(Collected data)
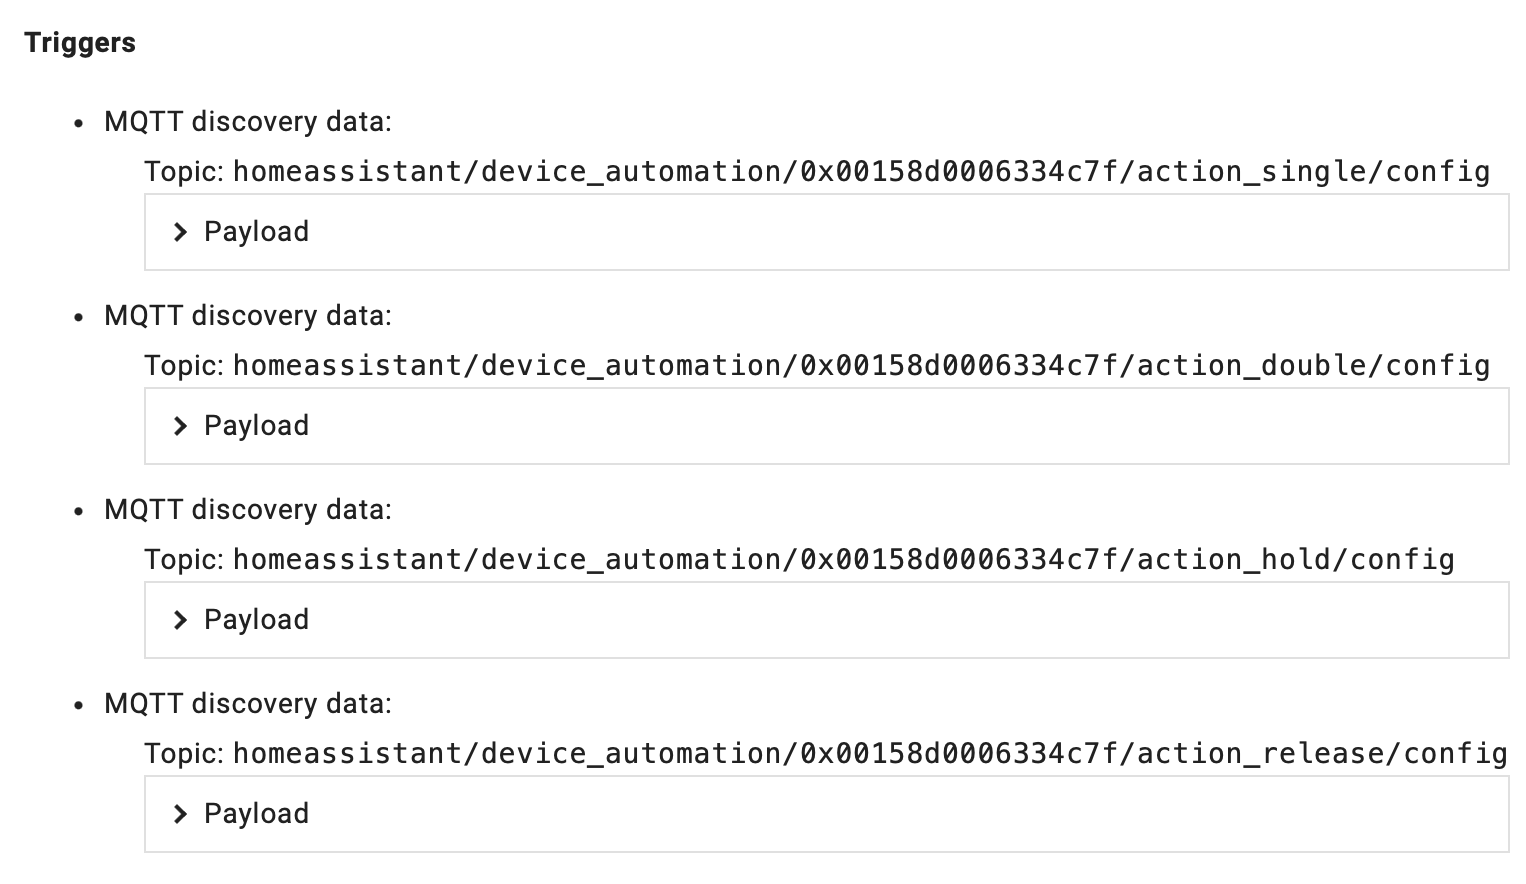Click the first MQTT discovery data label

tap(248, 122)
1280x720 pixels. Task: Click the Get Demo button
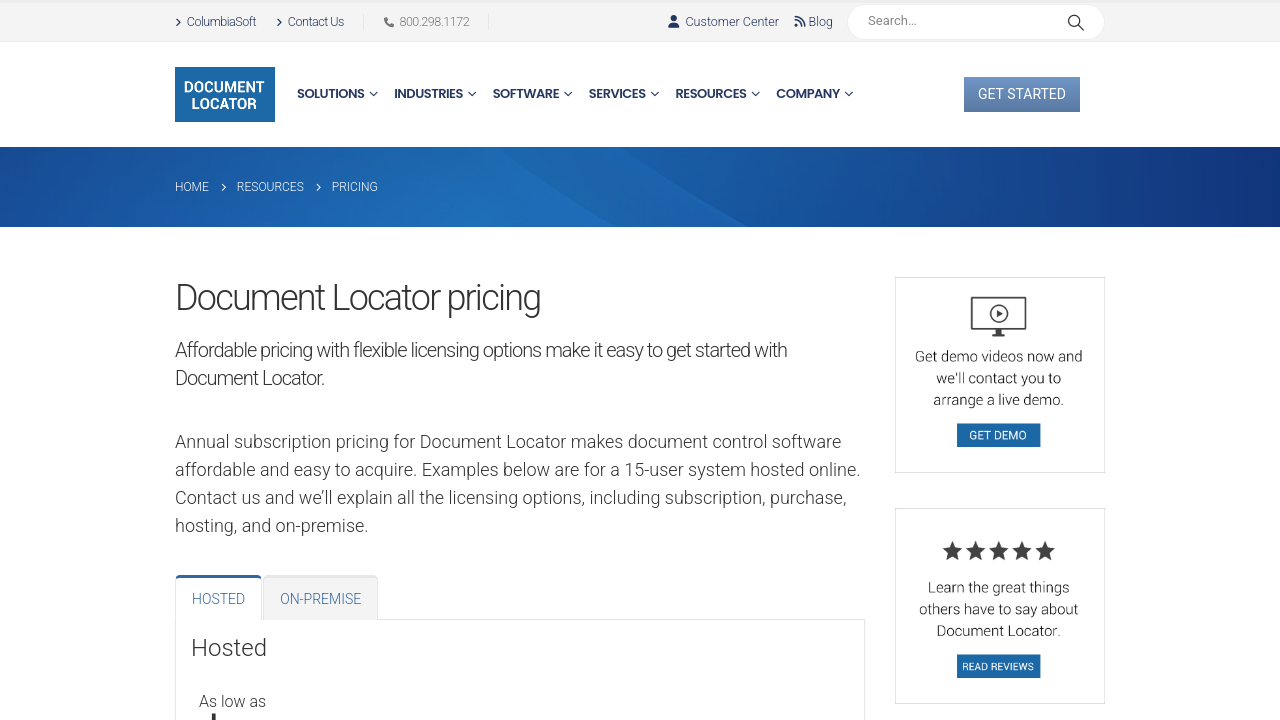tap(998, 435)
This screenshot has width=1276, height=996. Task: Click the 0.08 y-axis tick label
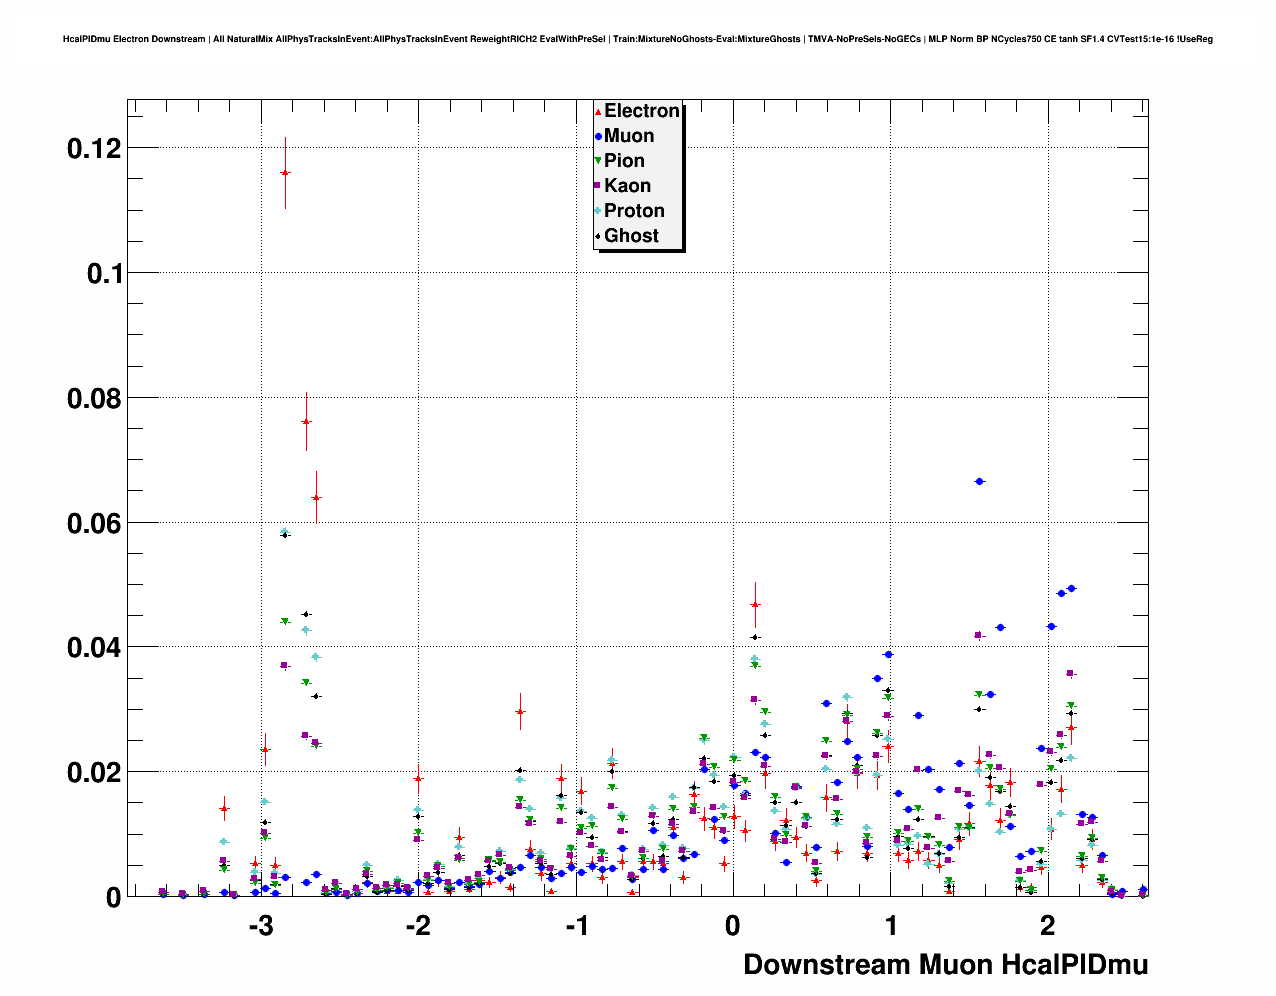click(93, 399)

[Action item] Your answer should consist solely of the lines from the one with "This screenshot has" through the last line of the entries, restated word for word, with the pictures omitted.

[The answer]
This screenshot has width=1276, height=996. Task: Click the 0.08 y-axis tick label
click(93, 399)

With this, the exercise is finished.